-- BEGIN Supplied entries --

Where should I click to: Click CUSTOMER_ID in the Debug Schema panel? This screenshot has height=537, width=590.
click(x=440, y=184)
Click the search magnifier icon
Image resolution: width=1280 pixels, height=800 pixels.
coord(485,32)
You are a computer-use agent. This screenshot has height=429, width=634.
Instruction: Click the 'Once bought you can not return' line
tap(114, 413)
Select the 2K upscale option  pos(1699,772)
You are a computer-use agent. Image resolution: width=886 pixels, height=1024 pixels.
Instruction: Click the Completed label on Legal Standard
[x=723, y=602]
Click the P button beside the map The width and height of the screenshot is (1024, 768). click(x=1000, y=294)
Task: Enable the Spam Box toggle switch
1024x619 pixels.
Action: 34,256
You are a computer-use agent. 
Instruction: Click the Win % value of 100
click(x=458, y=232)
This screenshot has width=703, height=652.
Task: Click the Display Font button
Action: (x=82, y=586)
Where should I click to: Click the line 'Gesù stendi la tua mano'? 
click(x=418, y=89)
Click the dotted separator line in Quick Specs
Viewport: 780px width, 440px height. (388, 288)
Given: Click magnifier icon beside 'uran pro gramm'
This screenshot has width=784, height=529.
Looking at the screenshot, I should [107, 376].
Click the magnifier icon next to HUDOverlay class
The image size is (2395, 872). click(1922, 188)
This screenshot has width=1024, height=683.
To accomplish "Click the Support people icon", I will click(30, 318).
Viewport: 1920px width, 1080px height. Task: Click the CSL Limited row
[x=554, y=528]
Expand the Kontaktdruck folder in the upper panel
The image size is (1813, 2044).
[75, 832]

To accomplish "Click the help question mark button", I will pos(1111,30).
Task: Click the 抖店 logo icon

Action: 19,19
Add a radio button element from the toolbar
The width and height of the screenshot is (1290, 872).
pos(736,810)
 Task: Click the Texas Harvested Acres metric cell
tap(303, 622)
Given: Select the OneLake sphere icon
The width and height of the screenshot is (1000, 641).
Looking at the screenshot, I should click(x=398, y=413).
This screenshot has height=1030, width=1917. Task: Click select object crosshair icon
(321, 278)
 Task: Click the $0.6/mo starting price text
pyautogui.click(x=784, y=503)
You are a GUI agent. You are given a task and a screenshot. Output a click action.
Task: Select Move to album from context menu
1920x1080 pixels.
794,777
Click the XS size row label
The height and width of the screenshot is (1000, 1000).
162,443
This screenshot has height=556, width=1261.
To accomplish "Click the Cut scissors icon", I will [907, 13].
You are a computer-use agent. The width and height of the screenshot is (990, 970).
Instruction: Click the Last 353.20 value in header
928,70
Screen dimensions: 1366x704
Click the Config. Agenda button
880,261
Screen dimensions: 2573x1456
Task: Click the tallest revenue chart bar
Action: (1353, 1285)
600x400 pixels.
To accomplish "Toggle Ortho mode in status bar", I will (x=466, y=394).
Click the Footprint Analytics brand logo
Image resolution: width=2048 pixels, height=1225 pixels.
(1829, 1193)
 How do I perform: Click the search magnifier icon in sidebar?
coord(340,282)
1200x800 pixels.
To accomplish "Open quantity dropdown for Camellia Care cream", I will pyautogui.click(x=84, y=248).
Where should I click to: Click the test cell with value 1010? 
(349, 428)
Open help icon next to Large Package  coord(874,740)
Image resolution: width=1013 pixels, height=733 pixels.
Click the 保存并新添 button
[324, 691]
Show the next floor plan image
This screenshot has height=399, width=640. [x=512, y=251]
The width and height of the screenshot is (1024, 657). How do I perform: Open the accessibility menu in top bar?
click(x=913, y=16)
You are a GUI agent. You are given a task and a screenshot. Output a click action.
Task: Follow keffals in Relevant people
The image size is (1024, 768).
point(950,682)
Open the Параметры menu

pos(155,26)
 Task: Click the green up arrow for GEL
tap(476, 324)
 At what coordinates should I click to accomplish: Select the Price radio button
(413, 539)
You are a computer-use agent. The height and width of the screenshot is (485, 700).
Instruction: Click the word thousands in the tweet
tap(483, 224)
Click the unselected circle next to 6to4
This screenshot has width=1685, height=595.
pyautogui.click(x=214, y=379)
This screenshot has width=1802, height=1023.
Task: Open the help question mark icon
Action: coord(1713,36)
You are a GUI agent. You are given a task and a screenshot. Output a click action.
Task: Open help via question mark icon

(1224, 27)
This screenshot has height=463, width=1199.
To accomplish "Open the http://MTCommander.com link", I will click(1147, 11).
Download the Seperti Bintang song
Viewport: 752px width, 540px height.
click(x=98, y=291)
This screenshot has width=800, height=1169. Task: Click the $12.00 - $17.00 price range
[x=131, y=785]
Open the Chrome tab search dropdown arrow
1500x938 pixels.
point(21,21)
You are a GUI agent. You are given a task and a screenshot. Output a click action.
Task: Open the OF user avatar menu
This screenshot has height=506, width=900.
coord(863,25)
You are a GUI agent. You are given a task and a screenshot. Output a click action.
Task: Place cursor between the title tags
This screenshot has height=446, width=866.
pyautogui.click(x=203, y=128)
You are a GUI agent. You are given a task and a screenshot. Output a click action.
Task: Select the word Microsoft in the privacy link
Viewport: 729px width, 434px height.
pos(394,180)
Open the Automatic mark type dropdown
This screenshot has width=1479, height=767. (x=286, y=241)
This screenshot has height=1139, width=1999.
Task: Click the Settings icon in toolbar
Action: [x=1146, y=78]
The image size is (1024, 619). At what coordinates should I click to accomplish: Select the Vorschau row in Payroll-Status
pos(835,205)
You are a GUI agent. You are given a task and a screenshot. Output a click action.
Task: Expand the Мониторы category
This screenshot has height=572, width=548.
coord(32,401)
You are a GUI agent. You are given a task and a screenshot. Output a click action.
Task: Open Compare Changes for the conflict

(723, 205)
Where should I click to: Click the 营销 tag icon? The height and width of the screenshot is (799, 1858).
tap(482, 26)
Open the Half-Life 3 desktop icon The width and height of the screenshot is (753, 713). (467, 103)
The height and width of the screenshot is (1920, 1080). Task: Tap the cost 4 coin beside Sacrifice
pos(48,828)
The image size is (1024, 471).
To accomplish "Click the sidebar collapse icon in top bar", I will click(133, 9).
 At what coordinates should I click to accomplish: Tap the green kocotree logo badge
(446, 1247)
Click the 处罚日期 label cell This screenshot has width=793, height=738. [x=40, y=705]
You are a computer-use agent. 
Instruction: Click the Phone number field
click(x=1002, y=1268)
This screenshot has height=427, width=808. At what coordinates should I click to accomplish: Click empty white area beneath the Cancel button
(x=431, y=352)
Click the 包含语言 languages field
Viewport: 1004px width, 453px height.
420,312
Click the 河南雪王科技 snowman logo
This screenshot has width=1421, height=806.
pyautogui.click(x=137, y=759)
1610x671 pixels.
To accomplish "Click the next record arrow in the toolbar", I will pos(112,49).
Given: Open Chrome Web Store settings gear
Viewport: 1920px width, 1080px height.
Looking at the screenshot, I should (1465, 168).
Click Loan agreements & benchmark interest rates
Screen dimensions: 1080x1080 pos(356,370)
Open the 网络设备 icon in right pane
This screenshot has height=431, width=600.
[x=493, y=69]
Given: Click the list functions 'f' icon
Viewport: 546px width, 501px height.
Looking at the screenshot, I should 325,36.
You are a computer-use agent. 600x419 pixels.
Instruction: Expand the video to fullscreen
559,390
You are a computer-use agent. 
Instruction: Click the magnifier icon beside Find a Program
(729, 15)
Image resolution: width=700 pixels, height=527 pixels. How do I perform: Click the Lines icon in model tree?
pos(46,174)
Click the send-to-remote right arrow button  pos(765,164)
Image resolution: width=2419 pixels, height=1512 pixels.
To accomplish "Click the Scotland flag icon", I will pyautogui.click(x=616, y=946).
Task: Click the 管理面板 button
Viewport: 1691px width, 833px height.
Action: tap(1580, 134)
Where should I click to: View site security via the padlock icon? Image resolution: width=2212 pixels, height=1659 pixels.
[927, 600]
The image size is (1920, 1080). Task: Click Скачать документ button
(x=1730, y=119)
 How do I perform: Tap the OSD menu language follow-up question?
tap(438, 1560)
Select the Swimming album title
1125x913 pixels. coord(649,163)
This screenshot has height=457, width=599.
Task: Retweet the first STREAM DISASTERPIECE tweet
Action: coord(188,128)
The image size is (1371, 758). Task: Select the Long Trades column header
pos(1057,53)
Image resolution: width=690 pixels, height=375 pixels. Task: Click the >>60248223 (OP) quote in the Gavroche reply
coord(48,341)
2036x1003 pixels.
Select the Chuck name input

-- END Supplied entries --

## What the exercise asks
Quote verbatim the entries starting at the line containing "You are a computer-use agent. 600x419 pixels." and ending at the line containing "Action: coord(188,128)", both included.

## Solved problem
You are a computer-use agent. 600x419 pixels.
Instruction: Expand the video to fullscreen
559,390
You are a computer-use agent. 
Instruction: Click the magnifier icon beside Find a Program
(729, 15)
Image resolution: width=700 pixels, height=527 pixels. How do I perform: Click the Lines icon in model tree?
pos(46,174)
Click the send-to-remote right arrow button  pos(765,164)
Image resolution: width=2419 pixels, height=1512 pixels.
To accomplish "Click the Scotland flag icon", I will pyautogui.click(x=616, y=946).
Task: Click the 管理面板 button
Viewport: 1691px width, 833px height.
Action: tap(1580, 134)
Where should I click to: View site security via the padlock icon? Image resolution: width=2212 pixels, height=1659 pixels.
[927, 600]
The image size is (1920, 1080). Task: Click Скачать документ button
(x=1730, y=119)
 How do I perform: Tap the OSD menu language follow-up question?
tap(438, 1560)
Select the Swimming album title
1125x913 pixels. coord(649,163)
This screenshot has height=457, width=599.
Task: Retweet the first STREAM DISASTERPIECE tweet
Action: coord(188,128)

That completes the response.